(Beginning of Text block)

Monday, January 25, 2010

Day 17 - The Light of Devotion


Day 17's focus was devoting myself to a daily/weekly practice that will connect me to my soul and shift my priorities from an outer-driven life to an inner-driven life.
For the cleansing ritual Debbie asked me to make a list of things I have been devoted to that no longer serve me. Here are a few that I wrote:
- procrastination/rituals which keep me from writing
- complaining (oh boy, am I committed to this one at times!)
- holding grudges
- the computer/email/my blog (ooops!)
Then I was asked to create my own devotional practice that will serve my higher good. Here's the plan:
am - stretch, breath, meditate
- evaluate my internal flame
- choose a focus and mantra for the day
noon - sit and breath after lunch, recall my mantra
- keep my business hours for writing (min. 2 hrs everyday)
pm - look over my vision board, breath and say aloud my soul's desires
- read over my contracts from Day 14
- forgive immediately
- plan adventure/joy once per week
- laugh/smile

Day 16 - the Light of God's Will


Well, as you may have noticed I've been dragging my feet for this day. All Debbie's God talk sets off little alarm bells in my head sort-0f-like if she had showed up at my door with a bible!
For Day 16 Debbie writes:
"God's will can become your internal reference point from this day forward; it is your choice - God's will or your ego's will."
I understand that my ego is insatiable and if I follow its advice I could end up an unhappy shop-a-holic or write-a-holic, or enlightenment-a-holic!
But I don't think it neccessary to pit my ego against my spirit. Makes me think of the good-angel-on-one-shoulder and bad-angel-on-the-other kind of thing.
That being said, I did agree with the following:
- I have something to contribute
- my ego can get in the way or it can serve to keep my on track
- I am supported by something greater than myself
- I must listen to my soul/spirit to know which direction is best for my journey
- there are no mistakes - just interesting/sometimes painful detours

Thursday, January 21, 2010

Day 15 - The Light of Realization


On Day 15 I was asked to "realize" that all levels of consciousness are open to me at all times. Meaning - If I'm unhappy, sick, or distressed I can chose a different thought, outlook, feeling, or behavior which intern, will put me on a different level of consciousness.

(End of Text block)

**Request 1**
Answer these questions about the blog post:
(a) What minimum amount of daily writing time does the Day 17 devotional plan set?
(b) What is the title of the Day 16 entry?
(c) On Day 15, what was the writer asked to realize?
The records have no connection to the blog post.

(Beginning of Records supplied)

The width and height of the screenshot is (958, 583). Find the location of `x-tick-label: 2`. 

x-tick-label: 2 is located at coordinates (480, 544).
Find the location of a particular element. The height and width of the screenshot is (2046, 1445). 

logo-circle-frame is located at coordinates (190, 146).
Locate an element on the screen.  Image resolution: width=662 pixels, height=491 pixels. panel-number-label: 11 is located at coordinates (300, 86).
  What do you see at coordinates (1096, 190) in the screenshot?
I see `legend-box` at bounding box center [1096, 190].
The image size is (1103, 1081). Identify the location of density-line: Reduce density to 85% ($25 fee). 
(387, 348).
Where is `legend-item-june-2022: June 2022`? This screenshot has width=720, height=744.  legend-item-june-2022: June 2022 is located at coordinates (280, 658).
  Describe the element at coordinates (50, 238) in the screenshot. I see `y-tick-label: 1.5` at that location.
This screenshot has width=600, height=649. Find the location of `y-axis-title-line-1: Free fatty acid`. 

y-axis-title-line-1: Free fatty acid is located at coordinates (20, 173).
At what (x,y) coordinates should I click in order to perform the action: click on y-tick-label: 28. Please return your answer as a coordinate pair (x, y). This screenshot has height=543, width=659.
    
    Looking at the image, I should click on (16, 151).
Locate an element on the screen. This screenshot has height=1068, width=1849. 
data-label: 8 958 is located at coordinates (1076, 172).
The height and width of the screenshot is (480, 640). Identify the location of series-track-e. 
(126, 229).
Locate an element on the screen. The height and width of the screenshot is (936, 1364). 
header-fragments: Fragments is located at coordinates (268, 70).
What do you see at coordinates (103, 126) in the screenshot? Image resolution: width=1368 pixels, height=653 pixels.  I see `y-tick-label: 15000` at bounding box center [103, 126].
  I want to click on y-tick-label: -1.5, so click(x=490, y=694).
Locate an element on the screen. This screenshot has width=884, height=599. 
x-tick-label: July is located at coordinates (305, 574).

(End of Records supplied)

**Request 2**
Reproduce word for word the stretch of the records from the line containing "Find the location of a" through the line containing "y-axis-title-line-1: Free fatty acid is", including both of those lines.

**Exercise answer 1**
(a) At least 2 hours every day.
(b) The Light of God's Will.
(c) That all levels of consciousness are open at all times.

**Exercise answer 2**
Find the location of a particular element. The height and width of the screenshot is (2046, 1445). 

logo-circle-frame is located at coordinates (190, 146).
Locate an element on the screen.  Image resolution: width=662 pixels, height=491 pixels. panel-number-label: 11 is located at coordinates (300, 86).
  What do you see at coordinates (1096, 190) in the screenshot?
I see `legend-box` at bounding box center [1096, 190].
The image size is (1103, 1081). Identify the location of density-line: Reduce density to 85% ($25 fee). 
(387, 348).
Where is `legend-item-june-2022: June 2022`? This screenshot has width=720, height=744.  legend-item-june-2022: June 2022 is located at coordinates (280, 658).
  Describe the element at coordinates (50, 238) in the screenshot. I see `y-tick-label: 1.5` at that location.
This screenshot has width=600, height=649. Find the location of `y-axis-title-line-1: Free fatty acid`. 

y-axis-title-line-1: Free fatty acid is located at coordinates (20, 173).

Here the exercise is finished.